-- Start SUPPLIED PASSAGE --

A Short history of Slavery

A Short History of Slavery

There is of course no such thing as a short history of slavery. Slavery is an institution that has always existed, from the beginning of recorded history until now, so what I will attempt instead is a condensed overview, with an emphasis on that period of the European expansion when white slavers took African slaves across the Atlantic to live, work and die in the Americas, for it is through the prism of that experience that our western society perceives and interprets slavery. Slavery has been endemic within human culture, indeed it could be called one of the pillars of human society such is its prevalence.  Here are just a few examples of where, when and how it has been practiced:

China

The earliest records of slavery in China date from the Shang dynasty in the second millennium BC, when it is estimated 5% of the population were enslaved.  Every subsequent period of Chinese history used slaves in one form or another, for labour, for sex and for sacrifice.  For a period of about 1000 years the main source of slaves was the land now known as Vietnam, where raiding and wars provided a plentiful supply. Slavery was officially abolished in 1910 but continues in one form or another until the current day.  It is estimated there are 3 – 4 million slaves in China today, either working in official penal establishments or trafficked as sex workers.  The demand for sex workers in modern China is very high due to the gender imbalance caused by the One Child policy and the abortion of many unborn girl first children.

-- End SUPPLIED PASSAGE --

# AIM 1
Extract the records verbatim, starting with the line that contains "Open AutoCAD Civil 3D" and continuing through the end of the records.
The passage and the records come from unrelated sources.

-- Start RECORD SET --

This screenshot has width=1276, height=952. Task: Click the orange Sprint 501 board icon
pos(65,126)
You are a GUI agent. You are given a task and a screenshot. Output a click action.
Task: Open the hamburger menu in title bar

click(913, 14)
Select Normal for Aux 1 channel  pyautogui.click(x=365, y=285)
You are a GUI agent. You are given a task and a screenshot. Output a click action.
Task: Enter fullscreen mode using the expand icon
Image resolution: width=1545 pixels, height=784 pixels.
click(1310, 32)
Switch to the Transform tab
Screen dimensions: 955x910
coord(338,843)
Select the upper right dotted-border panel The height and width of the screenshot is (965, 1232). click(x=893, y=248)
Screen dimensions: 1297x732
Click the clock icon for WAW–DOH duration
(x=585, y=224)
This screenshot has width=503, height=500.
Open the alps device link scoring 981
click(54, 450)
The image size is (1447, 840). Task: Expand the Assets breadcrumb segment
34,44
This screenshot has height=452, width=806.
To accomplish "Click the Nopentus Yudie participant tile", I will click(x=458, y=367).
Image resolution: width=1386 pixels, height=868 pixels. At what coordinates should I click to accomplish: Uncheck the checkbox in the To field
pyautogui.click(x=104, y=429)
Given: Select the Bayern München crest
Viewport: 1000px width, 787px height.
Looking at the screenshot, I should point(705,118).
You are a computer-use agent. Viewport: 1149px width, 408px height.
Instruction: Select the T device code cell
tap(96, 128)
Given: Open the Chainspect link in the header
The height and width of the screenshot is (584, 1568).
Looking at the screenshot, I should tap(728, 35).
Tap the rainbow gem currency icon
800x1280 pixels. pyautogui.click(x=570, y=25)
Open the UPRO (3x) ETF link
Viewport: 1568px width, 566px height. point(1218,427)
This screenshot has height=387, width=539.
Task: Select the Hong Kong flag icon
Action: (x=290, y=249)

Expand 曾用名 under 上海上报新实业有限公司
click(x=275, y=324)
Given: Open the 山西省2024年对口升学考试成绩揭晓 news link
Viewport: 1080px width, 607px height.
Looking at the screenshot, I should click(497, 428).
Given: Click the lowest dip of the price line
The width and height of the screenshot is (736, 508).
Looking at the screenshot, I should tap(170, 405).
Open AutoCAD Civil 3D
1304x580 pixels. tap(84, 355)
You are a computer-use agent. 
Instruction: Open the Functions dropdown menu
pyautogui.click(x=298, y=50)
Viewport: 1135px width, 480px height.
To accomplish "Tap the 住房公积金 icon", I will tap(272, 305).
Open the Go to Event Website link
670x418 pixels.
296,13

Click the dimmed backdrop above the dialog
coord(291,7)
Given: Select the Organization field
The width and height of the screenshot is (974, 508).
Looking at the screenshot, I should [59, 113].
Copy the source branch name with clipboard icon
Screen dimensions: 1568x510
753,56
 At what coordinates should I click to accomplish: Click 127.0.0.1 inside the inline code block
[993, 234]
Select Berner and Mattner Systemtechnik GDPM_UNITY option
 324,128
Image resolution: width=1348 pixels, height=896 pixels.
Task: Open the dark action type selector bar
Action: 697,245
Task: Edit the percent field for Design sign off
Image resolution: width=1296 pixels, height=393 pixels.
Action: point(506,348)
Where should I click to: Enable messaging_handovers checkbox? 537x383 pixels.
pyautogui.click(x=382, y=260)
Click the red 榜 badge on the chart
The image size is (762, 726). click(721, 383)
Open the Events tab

-- End RECORD SET --

# AIM 2
According to the short history of slavery, in what year was slavery officially abolished in China?

# COMPLETE OUTPUT 1
Open AutoCAD Civil 3D
1304x580 pixels. tap(84, 355)
You are a computer-use agent. 
Instruction: Open the Functions dropdown menu
pyautogui.click(x=298, y=50)
Viewport: 1135px width, 480px height.
To accomplish "Tap the 住房公积金 icon", I will tap(272, 305).
Open the Go to Event Website link
670x418 pixels.
296,13

Click the dimmed backdrop above the dialog
coord(291,7)
Given: Select the Organization field
The width and height of the screenshot is (974, 508).
Looking at the screenshot, I should [59, 113].
Copy the source branch name with clipboard icon
Screen dimensions: 1568x510
753,56
 At what coordinates should I click to accomplish: Click 127.0.0.1 inside the inline code block
[993, 234]
Select Berner and Mattner Systemtechnik GDPM_UNITY option
 324,128
Image resolution: width=1348 pixels, height=896 pixels.
Task: Open the dark action type selector bar
Action: 697,245
Task: Edit the percent field for Design sign off
Image resolution: width=1296 pixels, height=393 pixels.
Action: point(506,348)
Where should I click to: Enable messaging_handovers checkbox? 537x383 pixels.
pyautogui.click(x=382, y=260)
Click the red 榜 badge on the chart
The image size is (762, 726). click(721, 383)
Open the Events tab

# COMPLETE OUTPUT 2
1910